May 5, 1912 – Chief of Police John McWeeney gets down to business and tells his lieutenants to apply “drastic measures” to striking pressmen in the newspaper strike that began with workers striking against Hearst publications in Chicago on April 30, an action that has now spread to all of the other newspapers in the city. “The tactics of the strikers have been a disgrace to civilization,” says the Chief. His feeling is that 528 patrolmen are “none too many . . . in view of the unexpected brutality resorted to by the strikers.” [Chicago Daily Tribune, May 6, 1912] A female news vender was attacked at the Fifty-First Street station of the “Alley ‘L’”. A newsboy at Thirty-Ninth Street was also beaten with a blackjack. Another newsboy was attacked at Clark and North Avenue, and a reporter for the Chicago Examiner was roughed up at Madison and Halsted. It will be a long time before the violence dies down; the strike finally ends in November. Above the Chicago police make a show of force as the strike continues.
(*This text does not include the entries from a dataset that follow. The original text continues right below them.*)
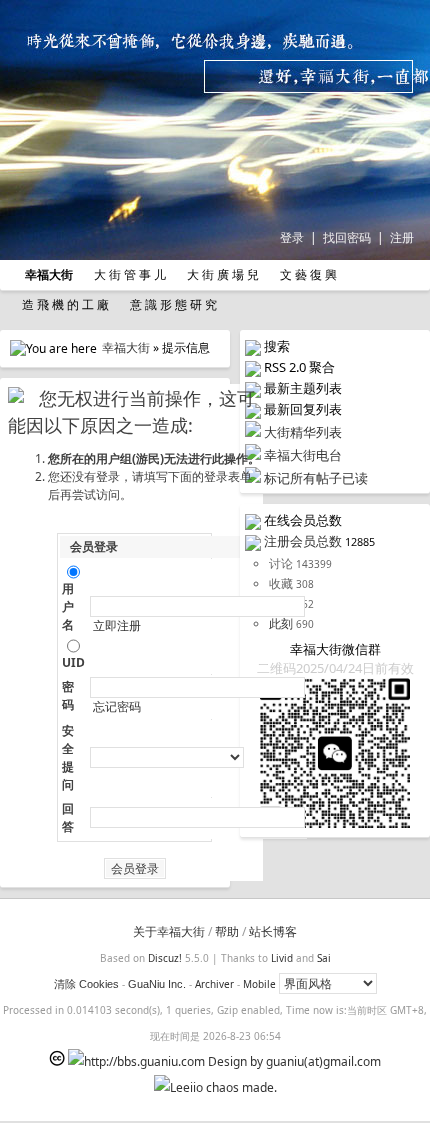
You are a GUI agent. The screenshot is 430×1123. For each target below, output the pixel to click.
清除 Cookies (86, 984)
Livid (282, 958)
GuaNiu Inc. (157, 984)
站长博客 (273, 931)
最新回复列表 (303, 409)
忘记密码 (117, 707)
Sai (324, 958)
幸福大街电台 (303, 455)
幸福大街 (126, 347)
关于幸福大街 (169, 931)
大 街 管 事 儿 (128, 274)
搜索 (277, 346)
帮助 (227, 931)
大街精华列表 (303, 432)
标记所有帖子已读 (316, 478)
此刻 (281, 623)
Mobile (259, 984)
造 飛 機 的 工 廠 (64, 304)
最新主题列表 (303, 388)
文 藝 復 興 (307, 274)
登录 (292, 237)
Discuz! (165, 958)
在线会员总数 (303, 520)
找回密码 (347, 237)
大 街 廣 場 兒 (221, 274)
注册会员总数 (303, 541)
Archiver (214, 984)
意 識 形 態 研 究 (172, 304)
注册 (402, 237)
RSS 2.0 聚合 (299, 367)
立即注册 (117, 626)
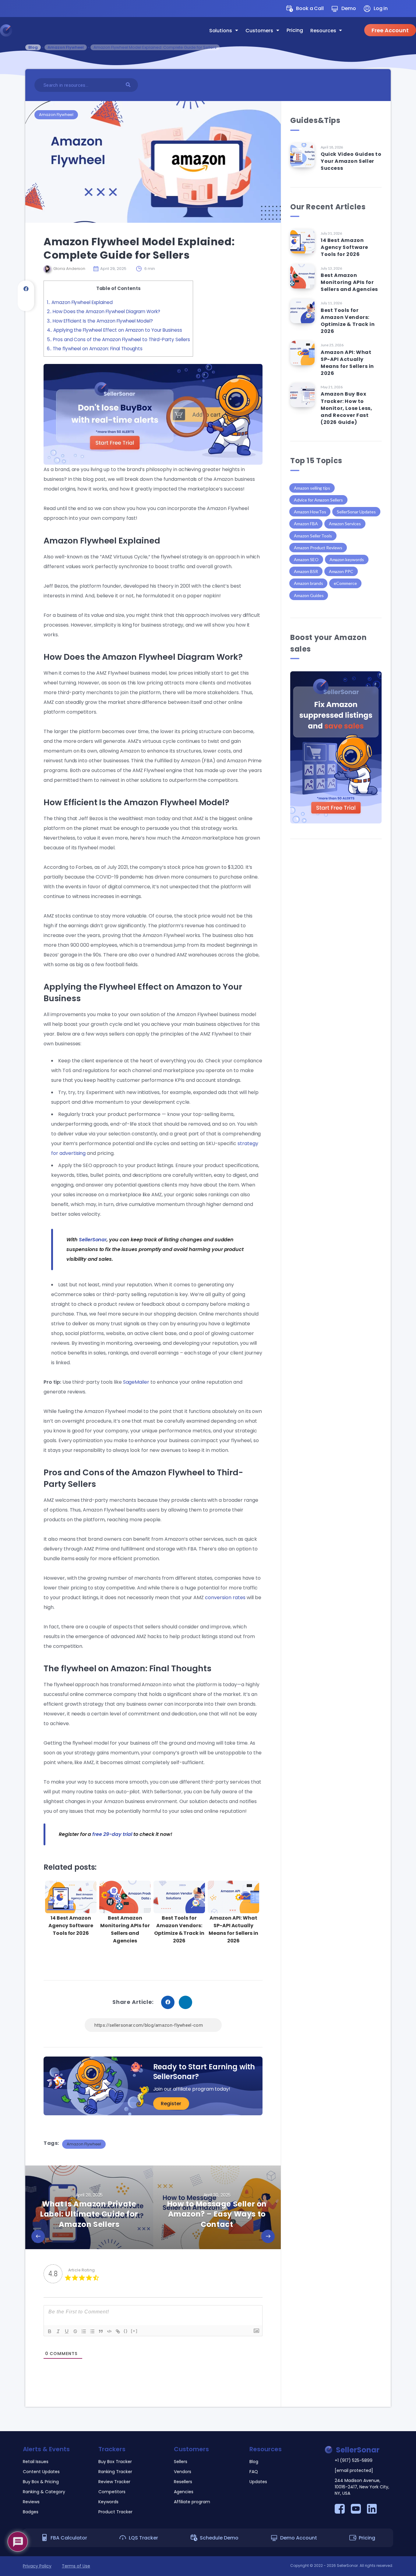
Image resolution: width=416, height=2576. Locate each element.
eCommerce (345, 583)
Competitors (111, 2492)
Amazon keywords (347, 559)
May 5, 1930 – The Marshall Field and Co. wholesale house moves into its new headquarters at the Merchandise Mart at Wells and Kinzie Streets. The move is completed over a weekend in order to avoid any interruption in the firm’s schedule. The company’s new home will be located in a south portion of the new building, the largest building of its kind in the world. Each display room, three to a floor, will cover over a block of space. The silk section will even have a stage, making it possible to host fashion shows. Consider how amazing this is ... the first shovel of dirt for this massive project was dug on August 12, 1928.